**Goal of the exercise:** Every line in the records below between the one holding "İstanbul Staj İlanları (257, 2433)" and the one holding "Kocaeli Staj İlanları (255, 2292)", inclusive, is to be set down exactly; all other lines are to be left out.

======== Data shown

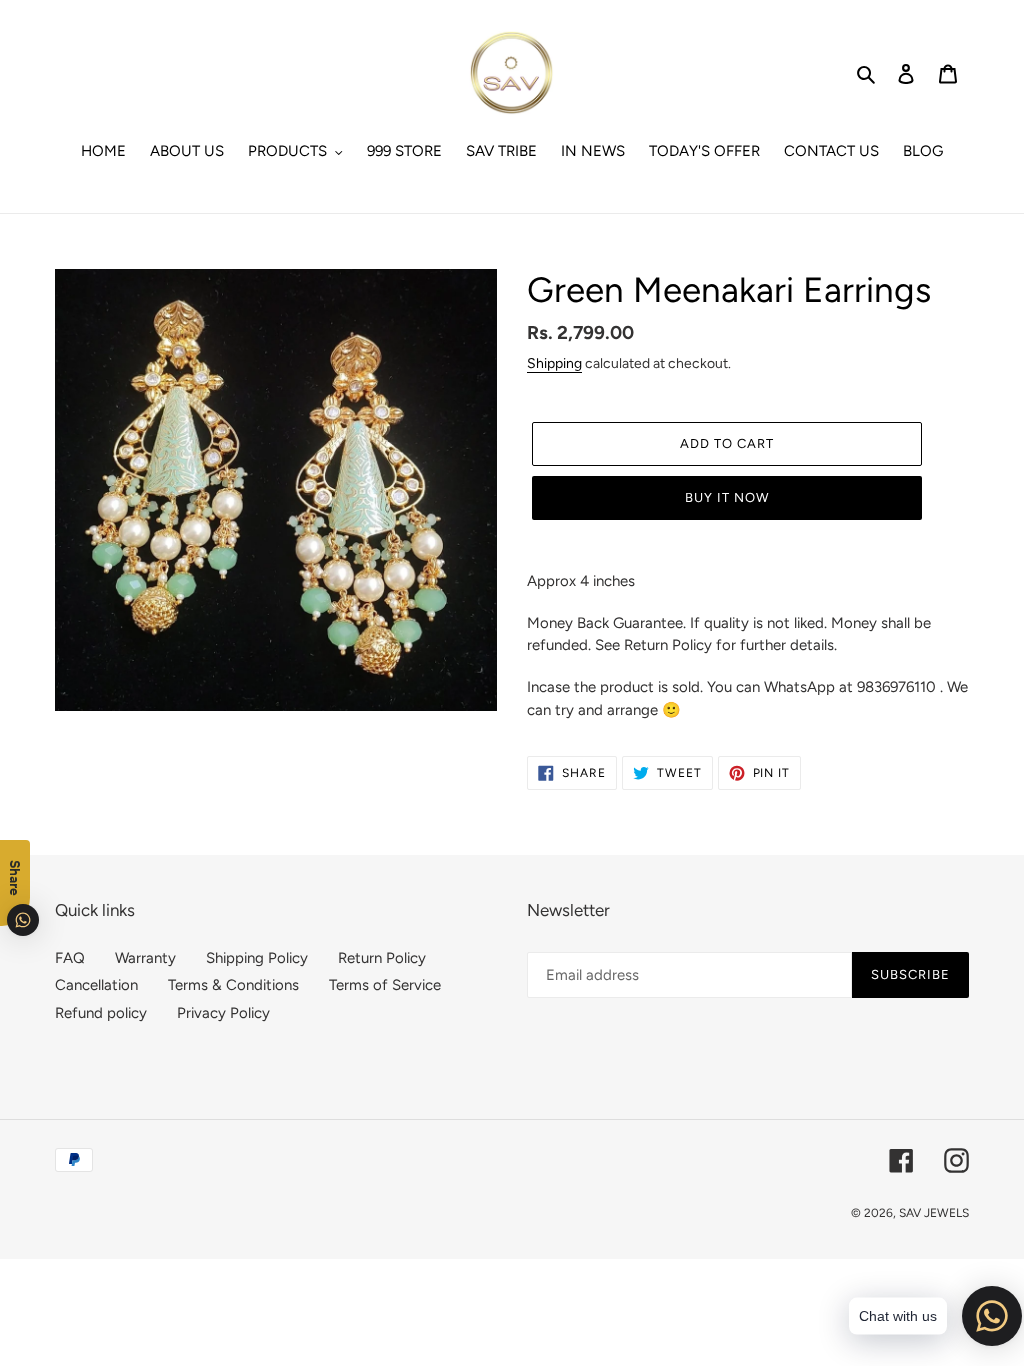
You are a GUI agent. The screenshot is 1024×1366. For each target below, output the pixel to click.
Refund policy (101, 1013)
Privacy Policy (223, 1013)
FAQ (70, 958)
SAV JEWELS (934, 1213)
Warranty (145, 958)
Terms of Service (385, 985)
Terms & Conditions (233, 985)
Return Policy (382, 958)
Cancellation (96, 985)
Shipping (554, 363)
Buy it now (727, 497)
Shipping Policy (257, 958)
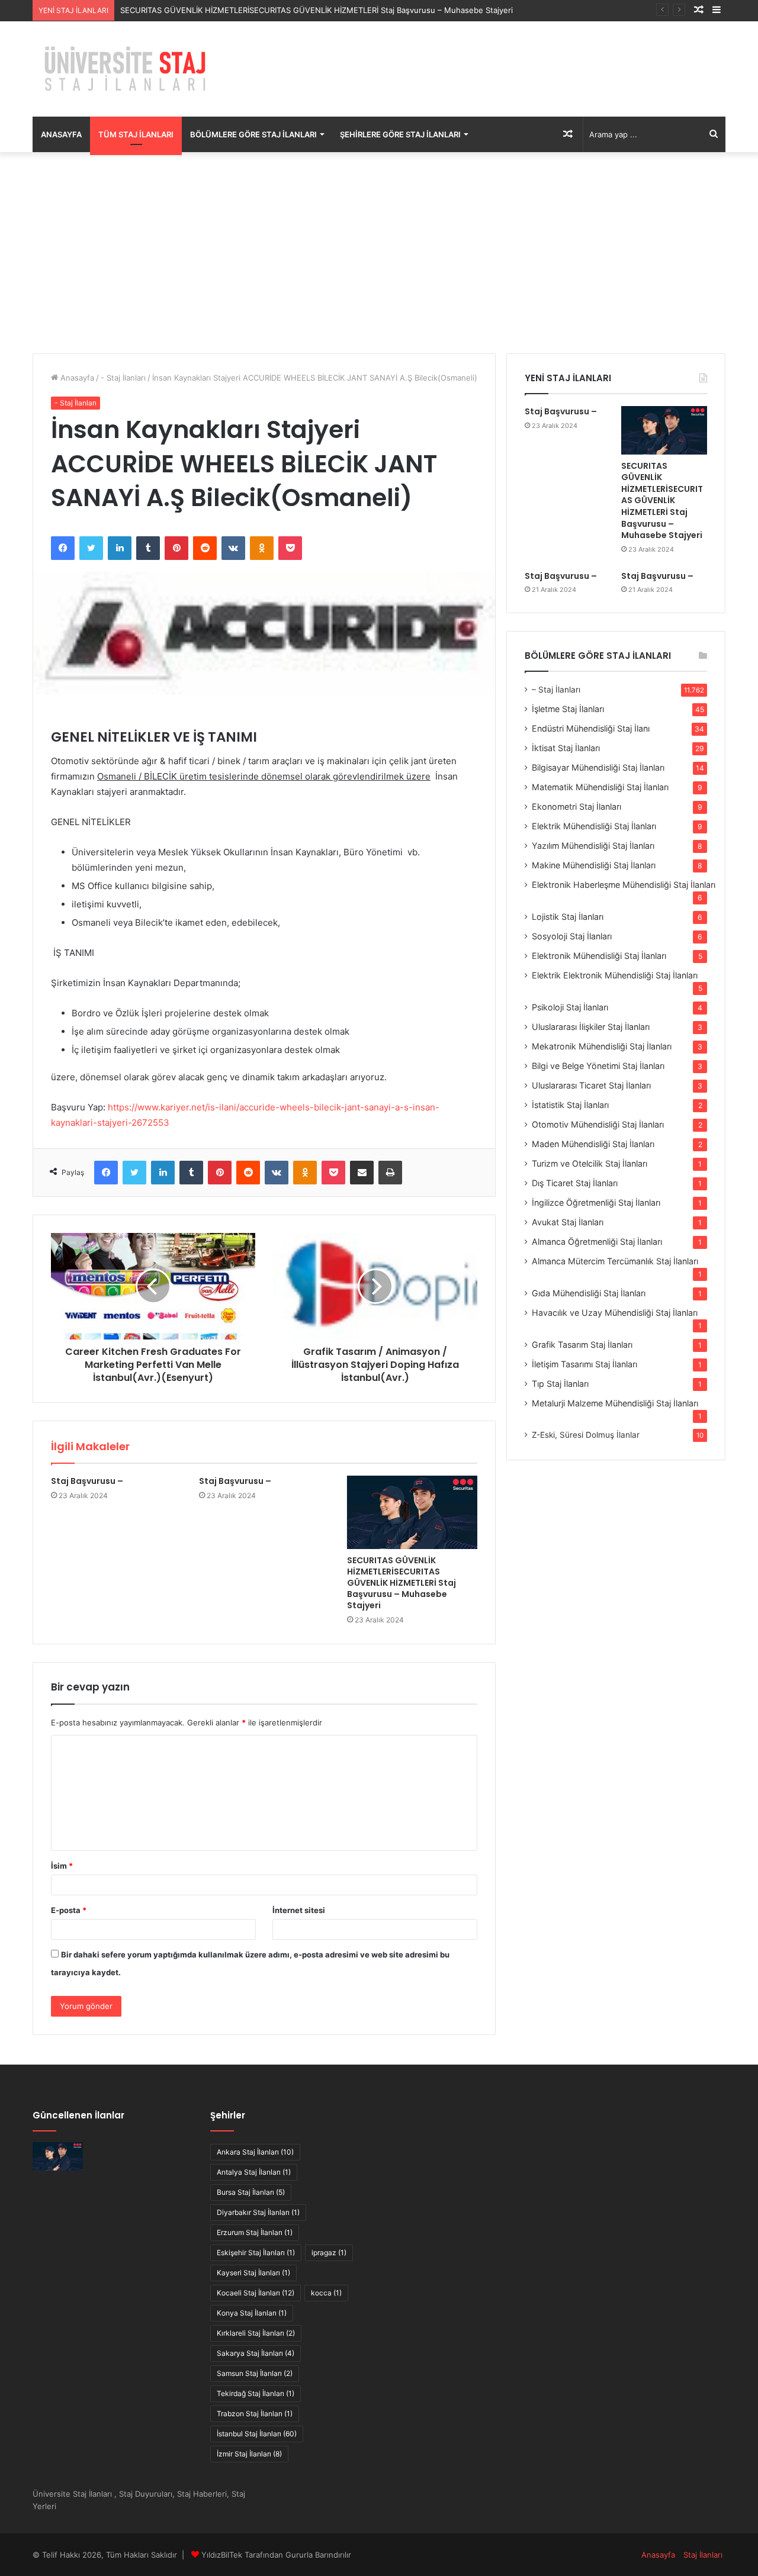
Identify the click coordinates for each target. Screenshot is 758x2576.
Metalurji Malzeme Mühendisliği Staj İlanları (615, 1403)
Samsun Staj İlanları (255, 2373)
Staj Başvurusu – (87, 1481)
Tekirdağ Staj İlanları (255, 2393)
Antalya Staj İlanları (254, 2172)
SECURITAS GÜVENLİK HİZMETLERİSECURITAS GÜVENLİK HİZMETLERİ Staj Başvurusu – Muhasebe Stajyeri (316, 10)
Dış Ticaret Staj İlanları (575, 1183)
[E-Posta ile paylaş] (362, 1172)
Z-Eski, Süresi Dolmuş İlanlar (586, 1435)
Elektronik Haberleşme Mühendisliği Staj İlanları (623, 885)
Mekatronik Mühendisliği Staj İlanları (602, 1046)
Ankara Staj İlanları (255, 2151)
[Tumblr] (148, 548)
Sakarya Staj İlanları (255, 2353)
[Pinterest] (176, 548)
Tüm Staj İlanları (136, 134)
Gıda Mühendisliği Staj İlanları (588, 1293)
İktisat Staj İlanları (566, 748)
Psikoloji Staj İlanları (570, 1007)
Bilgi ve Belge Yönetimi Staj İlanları (598, 1066)
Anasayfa (61, 134)
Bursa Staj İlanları (251, 2192)
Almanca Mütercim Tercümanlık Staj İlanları (615, 1261)
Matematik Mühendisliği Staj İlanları (600, 787)
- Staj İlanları (123, 377)
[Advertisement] (379, 253)
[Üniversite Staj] (127, 69)
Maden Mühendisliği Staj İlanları (593, 1144)
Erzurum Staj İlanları (255, 2232)
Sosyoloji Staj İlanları (572, 936)
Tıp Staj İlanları (560, 1384)
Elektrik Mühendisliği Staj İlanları (594, 826)
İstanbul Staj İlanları (257, 2433)
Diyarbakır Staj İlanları (258, 2212)
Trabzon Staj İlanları (255, 2413)
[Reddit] (205, 548)
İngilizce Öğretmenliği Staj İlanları (596, 1202)
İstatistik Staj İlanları (570, 1105)
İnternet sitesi (298, 1910)
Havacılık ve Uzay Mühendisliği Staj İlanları (615, 1313)
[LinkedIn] (119, 548)
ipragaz (328, 2252)
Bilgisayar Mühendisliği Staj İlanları (598, 767)
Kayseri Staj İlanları (253, 2272)
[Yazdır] (390, 1172)
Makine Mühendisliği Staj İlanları (594, 865)
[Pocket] (290, 548)
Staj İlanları (702, 2554)
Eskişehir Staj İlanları (256, 2252)
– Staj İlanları (556, 689)
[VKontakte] (233, 548)
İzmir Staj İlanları (249, 2453)
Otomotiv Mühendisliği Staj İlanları (598, 1124)
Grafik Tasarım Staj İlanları (582, 1344)
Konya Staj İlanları (252, 2312)
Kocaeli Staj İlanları (255, 2292)
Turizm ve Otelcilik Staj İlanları (589, 1163)
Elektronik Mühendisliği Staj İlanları (599, 956)
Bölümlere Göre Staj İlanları (253, 134)
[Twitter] (91, 548)
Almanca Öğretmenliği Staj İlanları (597, 1242)
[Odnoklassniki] (262, 548)
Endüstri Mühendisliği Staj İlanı (591, 728)
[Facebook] (63, 548)
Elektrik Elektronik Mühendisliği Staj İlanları (615, 975)
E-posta (68, 1910)
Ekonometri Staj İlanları (576, 806)
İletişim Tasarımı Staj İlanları (584, 1364)
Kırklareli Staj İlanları (256, 2333)
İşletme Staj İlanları (568, 709)
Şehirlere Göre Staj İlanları (400, 134)
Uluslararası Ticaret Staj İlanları (591, 1085)
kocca (326, 2292)
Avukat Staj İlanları (567, 1222)
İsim (62, 1865)
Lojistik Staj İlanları (567, 917)
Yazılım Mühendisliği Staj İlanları (593, 846)
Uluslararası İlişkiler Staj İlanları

================

**Exercise solution:**
İstanbul Staj İlanları (257, 2433)
Diyarbakır Staj İlanları (258, 2212)
Trabzon Staj İlanları (255, 2413)
[Reddit] (205, 548)
İngilizce Öğretmenliği Staj İlanları (596, 1202)
İstatistik Staj İlanları (570, 1105)
İnternet sitesi (298, 1910)
Havacılık ve Uzay Mühendisliği Staj İlanları (615, 1313)
[LinkedIn] (119, 548)
ipragaz (328, 2252)
Bilgisayar Mühendisliği Staj İlanları (598, 767)
Kayseri Staj İlanları (253, 2272)
[Yazdır] (390, 1172)
Makine Mühendisliği Staj İlanları (594, 865)
[Pocket] (290, 548)
Staj İlanları (702, 2554)
Eskişehir Staj İlanları (256, 2252)
– Staj İlanları (556, 689)
[VKontakte] (233, 548)
İzmir Staj İlanları (249, 2453)
Otomotiv Mühendisliği Staj İlanları (598, 1124)
Grafik Tasarım Staj İlanları (582, 1344)
Konya Staj İlanları (252, 2312)
Kocaeli Staj İlanları (255, 2292)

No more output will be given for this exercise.